Uçak kazası 23 Ağustos’ta yaşandı, bugün de Rusya’da Prigojin destekçileri onu andı. Onu bugünlerde yeniden konuşulur kılan bir başka konu da Prigojin’in darbe girişiminin Ukrayna’nın Kursk Operasyonuyla kıyaslanması.

Önce, Prigojin kimdi, neden önemliydi, neye isyan edip nasıl ölmüştü, bir anımsayalım ardından da Kursk Operasyonu ile benzerliği nedir diye detaylara inelim.

Prigojin’in “Putin’in Şefi” olduğu zamanlardan bir fotoğraf. // Kremlin arşiv

Rusya Devlet Başkanı Vladimir Putin’in “şefi” olarak bilinen ve Rus yönetimine isyan başlatan Wagner kurucusu Yevgeniy Prigojin, paramiliter yapılanmanın Afrika’daki genişlemesiyle sık sık haberlere konu olsa da kamuoyu önünde esas Ukrayna savaşında oynadığı rol ile ön plana çıkmıştı. 1 Haziran 1961’de St. Petersburg’da doğan Prigojin, gençlik yıllarında “hırsızlık, dolandırıcılık ve gençleri suça bulaştırma” suçlarından 12 yıl hapis cezasına çarptırıldı. 9 yıl yatıp hapisten çıkan Prigojin bit pazarlarında sosisli satarak geçimini sağlamaya çalıştı. Bir market zincirinin hissedarı olmasıyla yüzüne gülen talih, onu, Putin’in Şefi yaptığı gibi sonunu hazırlayan karanlığa da dönüşecekti.

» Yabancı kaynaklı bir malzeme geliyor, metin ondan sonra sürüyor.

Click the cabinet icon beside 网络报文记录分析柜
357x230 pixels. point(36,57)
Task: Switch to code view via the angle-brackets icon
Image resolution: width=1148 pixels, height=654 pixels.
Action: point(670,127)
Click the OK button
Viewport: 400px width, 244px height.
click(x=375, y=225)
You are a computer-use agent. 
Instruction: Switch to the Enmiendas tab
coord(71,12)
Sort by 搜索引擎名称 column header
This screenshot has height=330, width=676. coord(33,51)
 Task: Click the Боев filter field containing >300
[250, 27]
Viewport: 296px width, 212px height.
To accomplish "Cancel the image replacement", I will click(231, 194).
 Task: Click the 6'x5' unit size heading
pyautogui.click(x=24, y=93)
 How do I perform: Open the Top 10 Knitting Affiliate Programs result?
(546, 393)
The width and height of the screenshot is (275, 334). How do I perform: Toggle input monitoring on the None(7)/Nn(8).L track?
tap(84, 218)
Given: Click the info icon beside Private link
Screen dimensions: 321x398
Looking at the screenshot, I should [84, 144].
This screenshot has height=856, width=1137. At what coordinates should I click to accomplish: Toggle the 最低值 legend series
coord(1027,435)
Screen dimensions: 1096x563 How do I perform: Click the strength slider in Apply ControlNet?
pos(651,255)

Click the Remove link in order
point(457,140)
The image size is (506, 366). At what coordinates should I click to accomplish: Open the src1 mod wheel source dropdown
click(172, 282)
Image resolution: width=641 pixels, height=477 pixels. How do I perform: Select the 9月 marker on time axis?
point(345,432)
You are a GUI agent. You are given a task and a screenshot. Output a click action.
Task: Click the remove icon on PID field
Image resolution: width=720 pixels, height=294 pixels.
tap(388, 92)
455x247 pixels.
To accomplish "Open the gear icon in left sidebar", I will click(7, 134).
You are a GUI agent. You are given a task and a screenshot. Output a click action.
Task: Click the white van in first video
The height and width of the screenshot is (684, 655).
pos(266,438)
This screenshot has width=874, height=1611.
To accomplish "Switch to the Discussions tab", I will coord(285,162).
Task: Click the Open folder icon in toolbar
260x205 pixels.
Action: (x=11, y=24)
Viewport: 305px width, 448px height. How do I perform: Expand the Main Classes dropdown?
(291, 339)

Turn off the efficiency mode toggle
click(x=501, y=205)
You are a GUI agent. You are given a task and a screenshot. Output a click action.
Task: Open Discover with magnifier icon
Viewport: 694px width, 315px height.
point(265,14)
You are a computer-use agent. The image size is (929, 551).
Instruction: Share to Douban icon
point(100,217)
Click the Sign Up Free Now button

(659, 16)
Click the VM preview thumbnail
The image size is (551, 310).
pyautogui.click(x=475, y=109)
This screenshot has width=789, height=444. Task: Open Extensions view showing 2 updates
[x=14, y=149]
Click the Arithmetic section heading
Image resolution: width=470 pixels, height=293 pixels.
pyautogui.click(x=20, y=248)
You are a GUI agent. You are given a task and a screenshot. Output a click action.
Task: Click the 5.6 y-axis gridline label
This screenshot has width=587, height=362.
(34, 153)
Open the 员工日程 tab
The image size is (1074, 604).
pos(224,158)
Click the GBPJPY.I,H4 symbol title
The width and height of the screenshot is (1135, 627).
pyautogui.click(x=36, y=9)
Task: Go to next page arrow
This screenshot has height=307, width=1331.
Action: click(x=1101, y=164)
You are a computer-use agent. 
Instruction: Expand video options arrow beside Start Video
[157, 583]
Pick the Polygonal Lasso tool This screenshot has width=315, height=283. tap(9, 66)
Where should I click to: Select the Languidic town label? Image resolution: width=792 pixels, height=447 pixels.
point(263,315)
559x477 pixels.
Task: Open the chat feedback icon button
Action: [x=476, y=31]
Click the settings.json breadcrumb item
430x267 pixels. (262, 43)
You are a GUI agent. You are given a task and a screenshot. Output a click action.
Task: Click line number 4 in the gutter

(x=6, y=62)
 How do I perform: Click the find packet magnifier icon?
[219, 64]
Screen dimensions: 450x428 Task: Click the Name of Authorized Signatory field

Lafı fazla uzatmadan hemen Wagner yıllarına giriş yapalım…

Prigojin, eski Rus istihbarat subayı Dmitry Utkin’le birlikte 2014’te Donbas’ta Rusya destekli ayrılıkçıları desteklemek için Wagner şirketini kurdu. Mensuplarının çoğunu hükümlülerin oluşturduğu Wagner grubu, Ukrayna’nın dışında Suriye’deki iç savaş da dahil olmak üzere Ortadoğu ve Afrika’daki çeşitli çatışmalara asker gönderdi.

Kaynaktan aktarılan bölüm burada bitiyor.